Care England issued judicial review proceedings against Essex County Council in October challenging its fee rates for care home providers in 2016/17 (see Care England challenges Essex Council fee rates).
Professor Martin Green OBE, Chief Executive of Care England, said: “It is particularly disappointing that the judge hearing this case formed the view that the councillor who made the decision had carried out a sufficient enough enquiry into the sustainability of the Essex care home market; when that enquiry was based not on the information that had been presented to him by Council officers, but on his own knowledge and assumptions.
“Despite the court’s ruling, Care England remains particularly concerned that the Council’s decision jeopardises the sustainability of the care home market in Essex.”

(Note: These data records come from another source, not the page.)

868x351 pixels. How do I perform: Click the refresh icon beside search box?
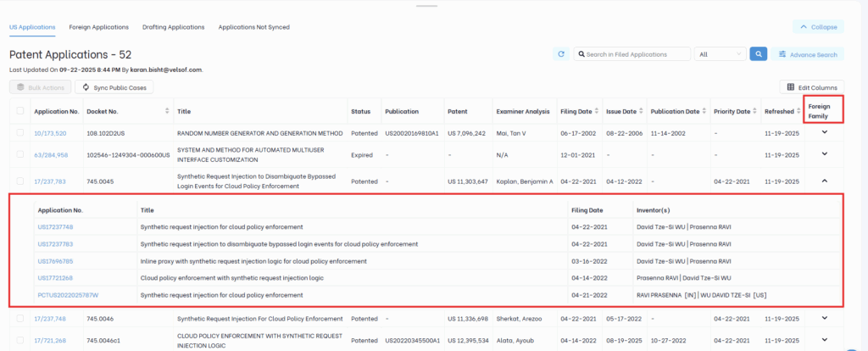point(561,54)
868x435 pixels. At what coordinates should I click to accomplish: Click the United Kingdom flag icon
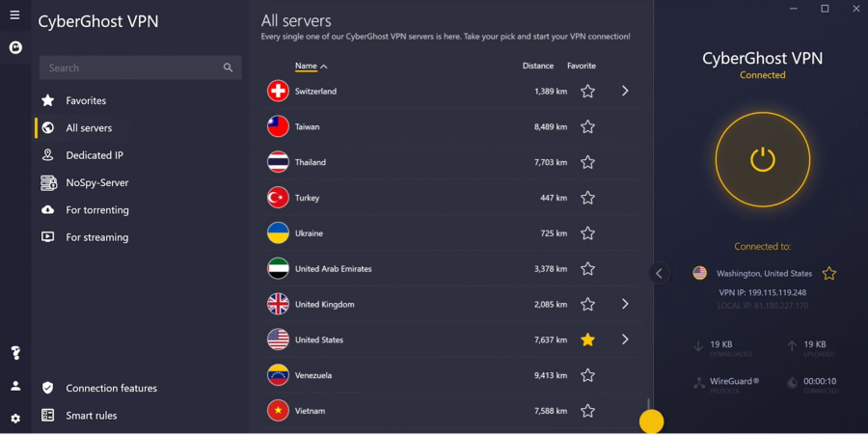coord(278,304)
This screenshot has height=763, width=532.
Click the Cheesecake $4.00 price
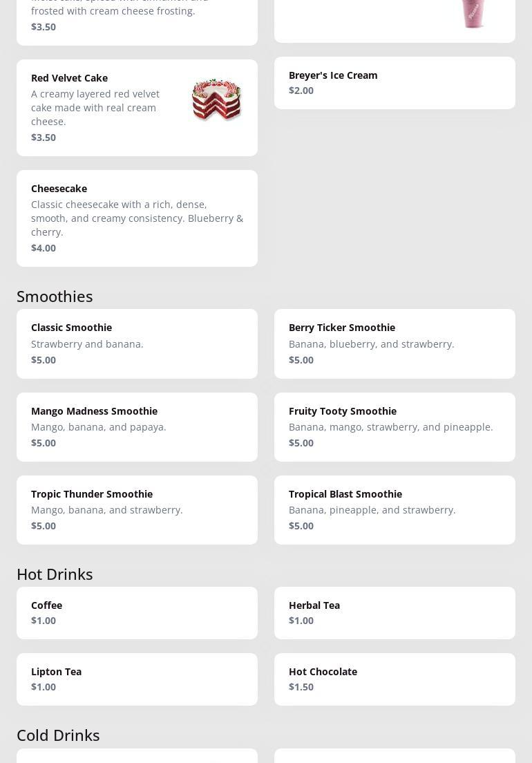(x=44, y=248)
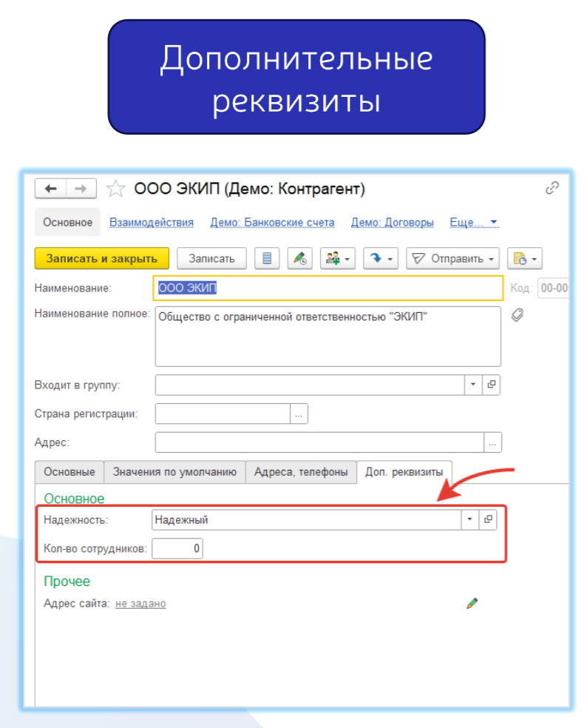Open the Значения по умолчанию tab

[174, 472]
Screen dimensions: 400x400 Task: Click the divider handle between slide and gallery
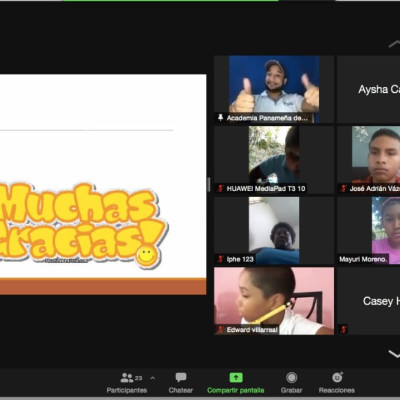click(x=209, y=184)
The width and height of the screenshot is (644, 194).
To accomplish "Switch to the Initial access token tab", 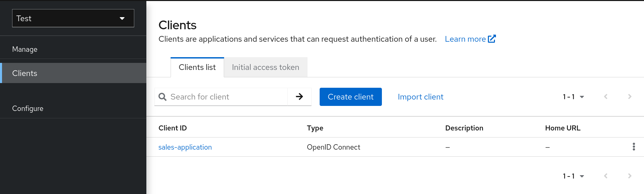I will pyautogui.click(x=265, y=67).
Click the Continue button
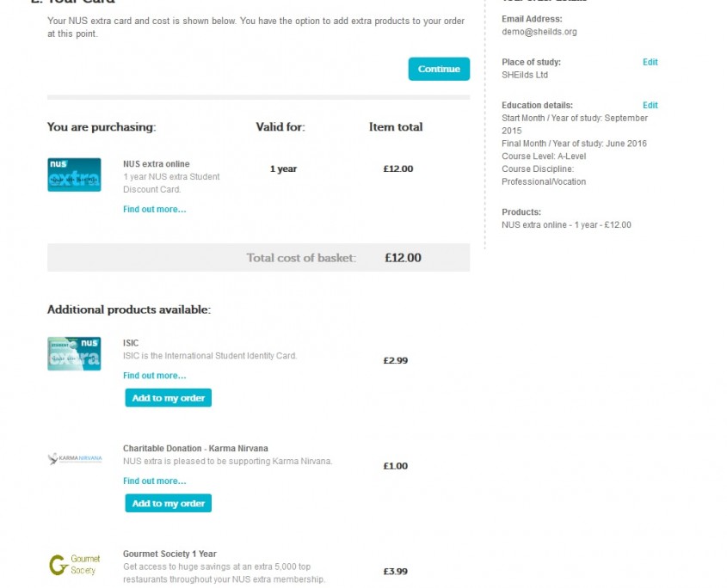This screenshot has width=727, height=588. (x=439, y=69)
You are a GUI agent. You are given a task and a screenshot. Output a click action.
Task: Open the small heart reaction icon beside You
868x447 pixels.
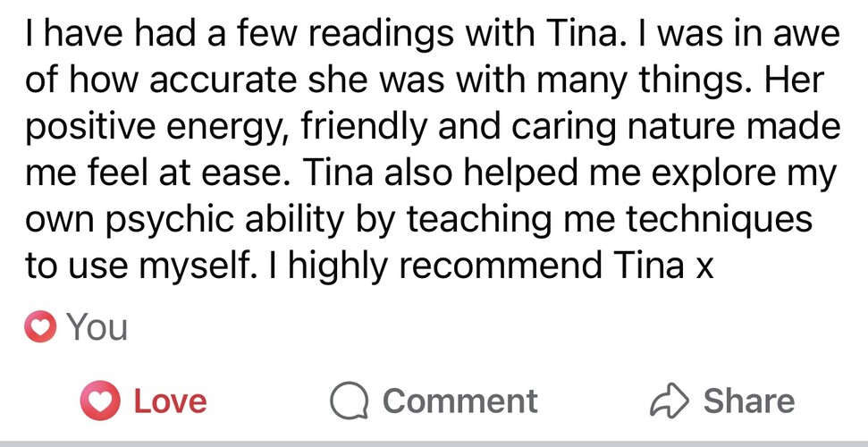tap(40, 328)
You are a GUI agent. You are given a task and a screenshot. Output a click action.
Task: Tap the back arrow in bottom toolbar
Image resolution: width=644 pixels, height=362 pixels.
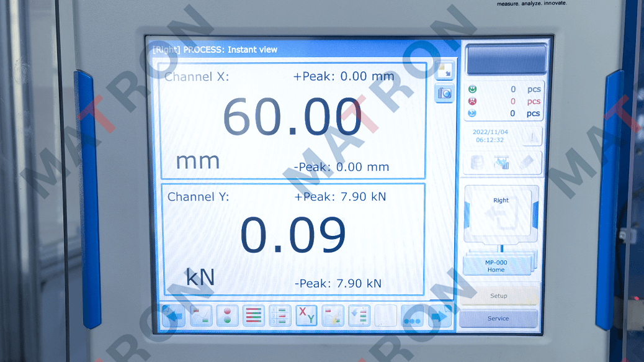tap(173, 316)
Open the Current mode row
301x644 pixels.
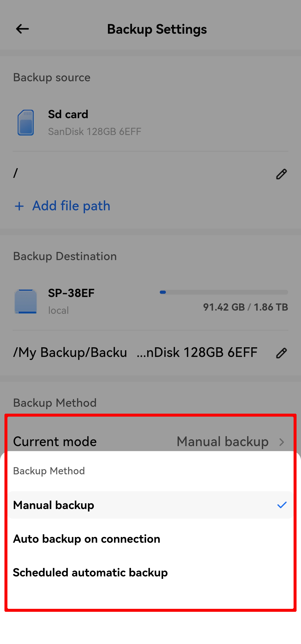pos(55,442)
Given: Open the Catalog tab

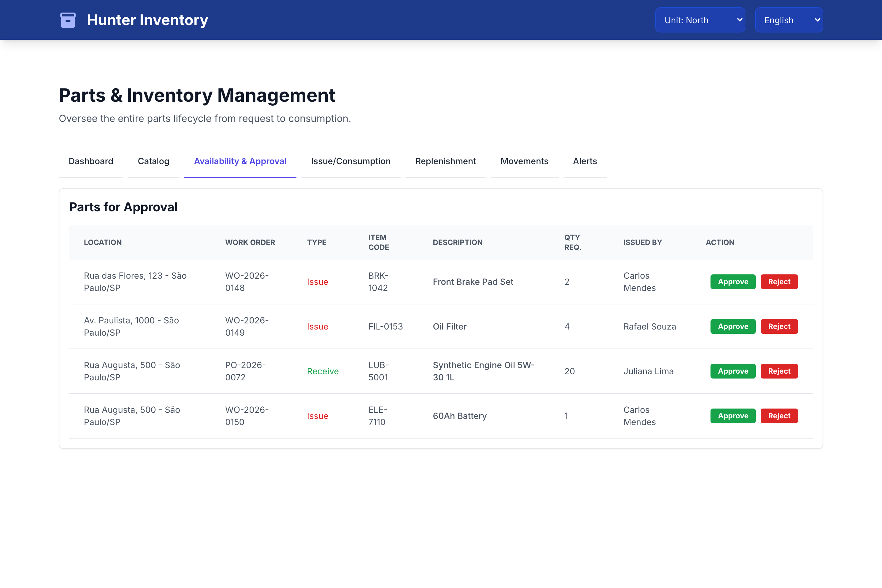Looking at the screenshot, I should (x=153, y=161).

Care England said the council had decided to pay fees that were on average £163.57 less than its own analysis of the actual cost of residential care and £108.56 below the cost of nursing care.

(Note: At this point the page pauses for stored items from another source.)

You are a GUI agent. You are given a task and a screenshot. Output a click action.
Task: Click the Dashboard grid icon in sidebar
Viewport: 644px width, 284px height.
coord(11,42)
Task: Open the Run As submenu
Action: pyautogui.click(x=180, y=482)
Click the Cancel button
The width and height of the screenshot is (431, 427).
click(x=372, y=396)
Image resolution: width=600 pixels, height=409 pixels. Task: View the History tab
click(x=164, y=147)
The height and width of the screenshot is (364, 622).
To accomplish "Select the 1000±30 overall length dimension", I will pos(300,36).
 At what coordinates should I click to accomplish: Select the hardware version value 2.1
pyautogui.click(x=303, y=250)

Care England commented: “At present, there seems to be a divide between the judiciary in their thinking and approaches to deciding cases where local authorities are challenged on how they decide the rates they will pay for residential social care for older people.
“Care England will of course reflect on the court’s decision and how it may further support our members and the much needed structure and clarity that is required in the area.”
Cllr John Spence, Essex County Council’s Cabinet Member for Health and Adult Social Care, welcomed the court’s decision, arguing that the judicial review had accepted its argument that its cost of care analysis did not reflect the cost to providers.
Cllr Spence said the council paid in excess of the average cost of care to providers.
“There is no evidence to suggest an issue with market sustainability in Essex,” he added.
“Few homes are closing and if they do it is rarely for financial reasons. Any homes that may have closed are often taken over, demonstrating there is a viable market for providers. An independent assessment carried out by CQC also shows a positive picture in relation to quality with in excess of 80% of providers rated as Good or Outstanding.”